Pope Benedict XVI has stated the abuse of children by Irish clergy was 'sinful and criminal' and has blamed "inadequate procedures for determining the suitability of candidates" for the priesthood as the main issue.

However, he did not say whether or not bishops should resign for past failures to protect victims or indicate that he would meet victims of abuse.

In his pastoral letter to Irish Catholics the Pope said he was 'truly sorry' for the abuse victims and he expressed shame at the deeds committed.

"I have been deeply disturbed by the information which has come to light regarding the abuse of children and vulnerable young people by members of the Church in Ireland, particularly by priests and religious. 

“I can only share in the dismay and the sense of betrayal that so many of you have experienced on learning of these sinful and criminal acts and the way Church authorities in Ireland dealt with them," he stated.

The Pope said problems with how priests were chosen for their life's work were at the root of the issue.

"Inadequate procedures for determining the suitability of candidates for the priesthood and the religious life; insufficient human, moral, intellectual and spiritual formation in seminaries and novitiates; a tendency in society to favor the clergy and other authority figures; and a misplaced concern for the reputation of the Church and the avoidance of scandal, resulting in failure to apply existing canonical penalties and to safeguard the dignity of every person. 

“Urgent action is needed to address these factors, which have had such tragic consequences in the lives of victims and their families, and have obscured the light of the Gospel to a degree that not even centuries of persecution succeeded in doing.

He also said some bishops had failed 'at times grievously' to apply canon law to the crime of child abuse. Addressing abusive priests directly he stated they "should not despair of God's mercy.

 "I urge you to examine your conscience, take responsibility for the sins you have committed, and humbly express your sorrow.  Sincere repentance opens the door to God’s forgiveness and the grace of true amendment.  By offering prayers and penances for those you have wronged, you should seek to atone personally for your actions.  Christ’s redeeming sacrifice has the power to forgive even the gravest of sins, and to bring forth good from even the most terrible evil.  At the same time, God’s justice summons us to give an account of our actions and to conceal nothing.  Openly acknowledge your guilt, submit yourselves to the demands of justice, but do not despair of God’s mercy. “

Pope Benedict said Catholics should reflect on what he called 'Ireland's often heroic contribution' to the church and to humanity so that it would lead to honest self-examination and renewal.

Addressing priests and religious who had abused children, he said they had betrayed the trust placed in them by innocent young people and their parents.

He said: 'You must answer for it before Almighty God and before properly constituted tribunals.'

He urged abusers to examine their conscience and take responsibility for the sins they had committed. This would open the door to 'God's forgiveness'.

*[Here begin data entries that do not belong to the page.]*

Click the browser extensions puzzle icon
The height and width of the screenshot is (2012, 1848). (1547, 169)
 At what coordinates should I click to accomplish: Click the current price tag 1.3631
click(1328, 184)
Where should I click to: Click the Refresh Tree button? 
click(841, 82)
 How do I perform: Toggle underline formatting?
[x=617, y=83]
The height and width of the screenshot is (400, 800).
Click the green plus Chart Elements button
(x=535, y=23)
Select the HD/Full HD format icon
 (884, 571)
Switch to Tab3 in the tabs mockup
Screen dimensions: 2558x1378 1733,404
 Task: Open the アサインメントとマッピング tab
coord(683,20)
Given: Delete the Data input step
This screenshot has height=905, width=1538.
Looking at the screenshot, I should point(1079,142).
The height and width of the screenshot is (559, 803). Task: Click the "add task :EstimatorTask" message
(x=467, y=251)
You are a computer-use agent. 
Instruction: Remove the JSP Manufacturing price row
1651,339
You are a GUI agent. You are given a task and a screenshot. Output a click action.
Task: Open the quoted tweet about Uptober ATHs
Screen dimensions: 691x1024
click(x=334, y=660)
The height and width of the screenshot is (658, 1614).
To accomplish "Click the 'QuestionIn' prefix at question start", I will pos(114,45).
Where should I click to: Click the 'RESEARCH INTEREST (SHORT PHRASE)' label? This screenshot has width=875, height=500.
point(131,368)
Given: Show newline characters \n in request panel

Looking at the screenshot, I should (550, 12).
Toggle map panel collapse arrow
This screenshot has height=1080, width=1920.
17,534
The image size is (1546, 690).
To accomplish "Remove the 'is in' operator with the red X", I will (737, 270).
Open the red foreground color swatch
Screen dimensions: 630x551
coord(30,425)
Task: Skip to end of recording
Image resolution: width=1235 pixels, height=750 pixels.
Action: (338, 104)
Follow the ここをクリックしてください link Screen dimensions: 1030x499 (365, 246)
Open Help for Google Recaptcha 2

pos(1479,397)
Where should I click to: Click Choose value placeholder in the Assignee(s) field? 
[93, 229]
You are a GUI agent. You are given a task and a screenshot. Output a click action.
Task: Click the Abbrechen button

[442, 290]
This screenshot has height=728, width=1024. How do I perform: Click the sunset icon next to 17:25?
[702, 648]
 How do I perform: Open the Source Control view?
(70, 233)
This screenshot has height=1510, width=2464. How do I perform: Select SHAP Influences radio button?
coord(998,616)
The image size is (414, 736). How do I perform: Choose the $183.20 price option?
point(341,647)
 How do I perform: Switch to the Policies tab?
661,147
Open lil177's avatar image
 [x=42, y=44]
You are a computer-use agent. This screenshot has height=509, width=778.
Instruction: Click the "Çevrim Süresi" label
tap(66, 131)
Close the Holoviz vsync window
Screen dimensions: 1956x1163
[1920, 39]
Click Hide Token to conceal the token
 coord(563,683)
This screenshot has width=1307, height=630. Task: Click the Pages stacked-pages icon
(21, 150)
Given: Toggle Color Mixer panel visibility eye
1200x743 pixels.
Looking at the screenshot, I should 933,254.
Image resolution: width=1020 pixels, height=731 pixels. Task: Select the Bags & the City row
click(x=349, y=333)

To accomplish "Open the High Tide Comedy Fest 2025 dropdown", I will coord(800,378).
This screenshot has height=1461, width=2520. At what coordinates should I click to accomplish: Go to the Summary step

 Cardinal Sean Brady, primate of Ireland who has become embroiled in the issue himself after it was revealed he had not acted on evidence of child abuse in 1975 stated: "I welcome this letter. I am deeply grateful to the Holy Father for his profound kindness and concern.

“It is evident from the Pastoral Letter that Pope Benedict is deeply dismayed by what he refers to as 'sinful and criminal acts and the way the Church authorities in Ireland dealt with them.'”

Archbishop of Dublin Diarmuid Martin described the letter as "a further step in the process of renewal and healing.”

He added: “I welcome the Pope's expression of apology and his recognition of the suffering and betrayal experienced by survivors.

'The Pope recognizes the failures of Church authorities in how they dealt with sinful and criminal acts.”